Changes are afoot at King County Metro. Bus fares went up over the weekend by 25 cents. Bus drivers started accepting the county's new reduced fare cards, called ORCA Lift. And Metro's gone on a hiring spree as it gears up to fulfill Seattle's custom order, approved by voters last fall, for 10 percent more bus service.
Lou Ann Apostolopoulos takes the bus a lot. She doesn’t mind the fare increase that went into effect this weekend. "It’s cheaper than driving downtown and finding parking," Apostolopoulos said.
Some people don’t even seem to notice the cost of bus fare. Cameron Jamieson works for a tech firm downtown. "My ORCA pass is company provided. So it’s no big deal to me," Jamieson said.
But other people find the 25-cent increase more troubling. Brian Bozeman had to come downtown for a physical therapy appointment. "I mean it’s hard to make ends meet when everything is increasing," he said. "I’ve just got to cut out a whole lot of things. I’ve already cut out entertainment, like movies. Dating. My friend let me piggyback on his Wi-Fi."
Many people on low incomes will qualify for a reduced fare bus card called the ORCA Lift card. Bus drivers started accepting the card this weekend, as the higher rates went into effect.
Down at the Compass Center in Pioneer Square, social worker Pete Kurtz-Glovas has been pushing the ORCA Lift pass to homeless folks. He offers it to them when they come in to pick up their mail. He offers it to them when they come in to open up a bank account.
"We’ve been talking to our clients about it and letting them know about ways that they can kind of mitigate their costs," Kurtz-Glovas said, "and the ORCA lift card has been one of the main things since so many of our clients qualify."
But so far, not many visitors to the Compass Center have signed up for the card, even though the organization estimates the program would help over 1,200 of its clients. But that number of takers should increase this week as more people find themselves paying the higher fares.
At the same time as the new fares are going into effect, King County Metro is hiring 240 new bus drivers. They’ll increase bus service by about 10 percent in Seattle. The new drivers start hitting the road this summer.
Kevin Desmond runs King County Metro. "We had to really ramp up our hiring practices," he said. "So every single day, five days a week, there are people coming down here, filling out applications. So it’s quite a challenge for us to hire all those folks, get them trained."
Some of those drivers will relieve overcrowded bus routes starting in June. The remaining drivers will start in September. That’s thanks to Seattle voters, who decided last fall to tax themselves to pay for more bus service.

Collected data
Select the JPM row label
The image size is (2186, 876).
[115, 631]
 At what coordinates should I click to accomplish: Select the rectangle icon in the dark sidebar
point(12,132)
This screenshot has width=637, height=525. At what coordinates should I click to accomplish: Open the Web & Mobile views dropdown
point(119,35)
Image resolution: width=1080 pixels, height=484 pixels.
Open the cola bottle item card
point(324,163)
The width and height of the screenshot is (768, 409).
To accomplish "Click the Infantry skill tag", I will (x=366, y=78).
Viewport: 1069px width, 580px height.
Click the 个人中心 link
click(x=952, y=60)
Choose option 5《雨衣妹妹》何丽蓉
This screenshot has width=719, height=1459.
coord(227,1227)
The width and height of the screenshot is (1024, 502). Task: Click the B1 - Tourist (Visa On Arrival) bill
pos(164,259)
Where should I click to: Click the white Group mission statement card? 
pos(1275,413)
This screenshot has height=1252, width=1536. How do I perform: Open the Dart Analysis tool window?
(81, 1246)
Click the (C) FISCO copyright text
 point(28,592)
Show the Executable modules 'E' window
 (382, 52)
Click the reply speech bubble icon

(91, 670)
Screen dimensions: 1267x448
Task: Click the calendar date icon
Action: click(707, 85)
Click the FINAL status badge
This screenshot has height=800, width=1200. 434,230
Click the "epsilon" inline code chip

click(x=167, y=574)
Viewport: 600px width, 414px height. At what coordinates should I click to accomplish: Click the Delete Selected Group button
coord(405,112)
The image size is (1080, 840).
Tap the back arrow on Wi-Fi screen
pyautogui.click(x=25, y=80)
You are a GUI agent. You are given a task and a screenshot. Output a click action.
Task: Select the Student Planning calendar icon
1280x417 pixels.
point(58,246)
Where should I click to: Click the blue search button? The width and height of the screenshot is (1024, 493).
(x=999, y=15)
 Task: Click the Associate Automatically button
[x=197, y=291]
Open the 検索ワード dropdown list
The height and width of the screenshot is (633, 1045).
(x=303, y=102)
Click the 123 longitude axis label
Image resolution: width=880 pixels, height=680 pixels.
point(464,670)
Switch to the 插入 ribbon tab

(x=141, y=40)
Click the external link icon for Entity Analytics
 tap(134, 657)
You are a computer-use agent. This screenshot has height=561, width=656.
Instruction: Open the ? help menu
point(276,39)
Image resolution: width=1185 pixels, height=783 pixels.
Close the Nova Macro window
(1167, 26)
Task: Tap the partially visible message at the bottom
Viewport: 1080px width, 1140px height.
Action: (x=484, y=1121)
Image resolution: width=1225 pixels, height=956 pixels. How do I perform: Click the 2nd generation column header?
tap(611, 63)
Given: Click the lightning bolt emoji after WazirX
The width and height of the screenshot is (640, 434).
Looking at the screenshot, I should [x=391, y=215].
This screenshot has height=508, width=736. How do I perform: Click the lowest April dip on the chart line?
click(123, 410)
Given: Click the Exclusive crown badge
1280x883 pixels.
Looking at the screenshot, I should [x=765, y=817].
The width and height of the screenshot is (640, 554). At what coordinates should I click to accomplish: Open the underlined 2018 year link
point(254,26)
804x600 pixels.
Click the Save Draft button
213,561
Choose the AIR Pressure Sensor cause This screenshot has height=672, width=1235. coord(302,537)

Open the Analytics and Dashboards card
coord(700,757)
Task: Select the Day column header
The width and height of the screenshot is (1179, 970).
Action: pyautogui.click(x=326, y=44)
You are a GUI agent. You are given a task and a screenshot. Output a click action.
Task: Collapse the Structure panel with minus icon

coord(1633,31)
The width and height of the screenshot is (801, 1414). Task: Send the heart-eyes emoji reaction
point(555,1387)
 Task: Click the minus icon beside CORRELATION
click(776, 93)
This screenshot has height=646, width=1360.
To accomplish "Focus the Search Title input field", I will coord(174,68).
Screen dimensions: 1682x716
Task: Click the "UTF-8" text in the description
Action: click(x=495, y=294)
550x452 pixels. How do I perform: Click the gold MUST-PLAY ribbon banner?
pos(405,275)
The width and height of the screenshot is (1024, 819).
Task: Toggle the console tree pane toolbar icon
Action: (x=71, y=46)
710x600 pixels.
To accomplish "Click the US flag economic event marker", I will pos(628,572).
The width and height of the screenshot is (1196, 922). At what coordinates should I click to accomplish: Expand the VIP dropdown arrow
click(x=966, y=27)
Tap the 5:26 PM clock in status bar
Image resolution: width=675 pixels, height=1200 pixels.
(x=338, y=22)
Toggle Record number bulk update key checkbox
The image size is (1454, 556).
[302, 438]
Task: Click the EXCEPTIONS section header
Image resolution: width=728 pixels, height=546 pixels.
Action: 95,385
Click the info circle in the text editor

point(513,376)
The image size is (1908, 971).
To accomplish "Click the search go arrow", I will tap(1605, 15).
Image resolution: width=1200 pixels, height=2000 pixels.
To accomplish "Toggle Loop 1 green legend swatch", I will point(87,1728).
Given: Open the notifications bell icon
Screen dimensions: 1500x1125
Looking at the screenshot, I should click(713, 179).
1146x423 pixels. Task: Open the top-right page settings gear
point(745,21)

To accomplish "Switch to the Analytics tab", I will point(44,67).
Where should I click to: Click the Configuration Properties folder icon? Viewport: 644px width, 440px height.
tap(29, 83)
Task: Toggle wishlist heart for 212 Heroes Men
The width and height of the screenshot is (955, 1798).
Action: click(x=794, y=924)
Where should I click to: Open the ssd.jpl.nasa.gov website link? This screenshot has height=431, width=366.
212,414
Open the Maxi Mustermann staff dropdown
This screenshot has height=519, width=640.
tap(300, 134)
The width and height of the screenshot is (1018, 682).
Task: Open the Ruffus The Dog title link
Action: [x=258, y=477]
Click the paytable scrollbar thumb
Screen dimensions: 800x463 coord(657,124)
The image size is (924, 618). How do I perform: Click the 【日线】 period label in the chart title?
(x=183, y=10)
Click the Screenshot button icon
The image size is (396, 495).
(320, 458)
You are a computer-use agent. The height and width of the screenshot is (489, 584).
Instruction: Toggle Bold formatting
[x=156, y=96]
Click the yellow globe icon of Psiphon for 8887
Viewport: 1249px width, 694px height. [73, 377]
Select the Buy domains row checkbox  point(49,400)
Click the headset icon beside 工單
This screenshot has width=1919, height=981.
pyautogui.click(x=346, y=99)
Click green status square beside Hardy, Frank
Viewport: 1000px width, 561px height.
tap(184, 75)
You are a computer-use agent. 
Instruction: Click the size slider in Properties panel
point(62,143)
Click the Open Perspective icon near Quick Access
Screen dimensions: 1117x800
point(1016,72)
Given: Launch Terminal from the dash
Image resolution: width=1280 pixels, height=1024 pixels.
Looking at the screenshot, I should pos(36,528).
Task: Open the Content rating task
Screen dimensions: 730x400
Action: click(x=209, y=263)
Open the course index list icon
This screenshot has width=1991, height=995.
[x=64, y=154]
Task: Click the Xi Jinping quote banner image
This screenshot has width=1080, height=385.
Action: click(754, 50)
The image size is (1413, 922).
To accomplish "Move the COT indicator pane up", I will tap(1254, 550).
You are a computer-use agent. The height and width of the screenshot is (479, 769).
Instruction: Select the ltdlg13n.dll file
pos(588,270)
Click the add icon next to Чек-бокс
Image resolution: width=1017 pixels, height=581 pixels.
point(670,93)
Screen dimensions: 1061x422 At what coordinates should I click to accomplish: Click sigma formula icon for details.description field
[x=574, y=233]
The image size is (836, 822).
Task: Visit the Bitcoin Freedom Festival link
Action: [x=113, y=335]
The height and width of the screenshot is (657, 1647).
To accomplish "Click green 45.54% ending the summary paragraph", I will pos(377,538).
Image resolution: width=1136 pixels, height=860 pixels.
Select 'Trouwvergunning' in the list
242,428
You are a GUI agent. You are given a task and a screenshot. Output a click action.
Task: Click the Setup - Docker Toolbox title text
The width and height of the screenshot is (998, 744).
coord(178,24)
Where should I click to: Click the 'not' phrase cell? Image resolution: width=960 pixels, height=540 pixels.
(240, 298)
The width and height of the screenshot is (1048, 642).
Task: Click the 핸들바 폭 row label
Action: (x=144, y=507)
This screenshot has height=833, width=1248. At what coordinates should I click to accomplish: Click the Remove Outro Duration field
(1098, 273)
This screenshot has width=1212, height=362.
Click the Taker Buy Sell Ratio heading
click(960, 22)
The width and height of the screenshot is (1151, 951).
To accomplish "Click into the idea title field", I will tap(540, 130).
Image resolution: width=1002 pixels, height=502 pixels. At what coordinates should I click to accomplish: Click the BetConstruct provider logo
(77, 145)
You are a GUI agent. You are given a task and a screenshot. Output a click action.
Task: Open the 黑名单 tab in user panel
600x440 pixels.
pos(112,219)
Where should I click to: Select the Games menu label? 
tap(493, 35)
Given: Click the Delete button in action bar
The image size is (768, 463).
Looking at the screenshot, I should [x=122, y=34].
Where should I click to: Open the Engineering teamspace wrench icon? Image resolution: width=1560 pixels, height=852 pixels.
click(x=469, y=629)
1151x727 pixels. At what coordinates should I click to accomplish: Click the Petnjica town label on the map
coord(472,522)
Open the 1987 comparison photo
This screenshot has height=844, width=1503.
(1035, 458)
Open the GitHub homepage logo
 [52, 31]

Task statement: For each statement below, say whether the article on King County Metro above agrees with it, answering yes or no and quoting the deciding words of the article: (a) Bus fares rose by 25 cents over the weekend. (b) Cameron Jamieson pays for his own ORCA pass. (c) All of the new bus drivers will begin in June.

Exercise answer:
(a) Yes: "Bus fares went up over the weekend by 25 cents."
(b) No: "My ORCA pass is company provided."
(c) No: "Some of those drivers will relieve overcrowded bus routes starting in June. The remaining drivers will start in September."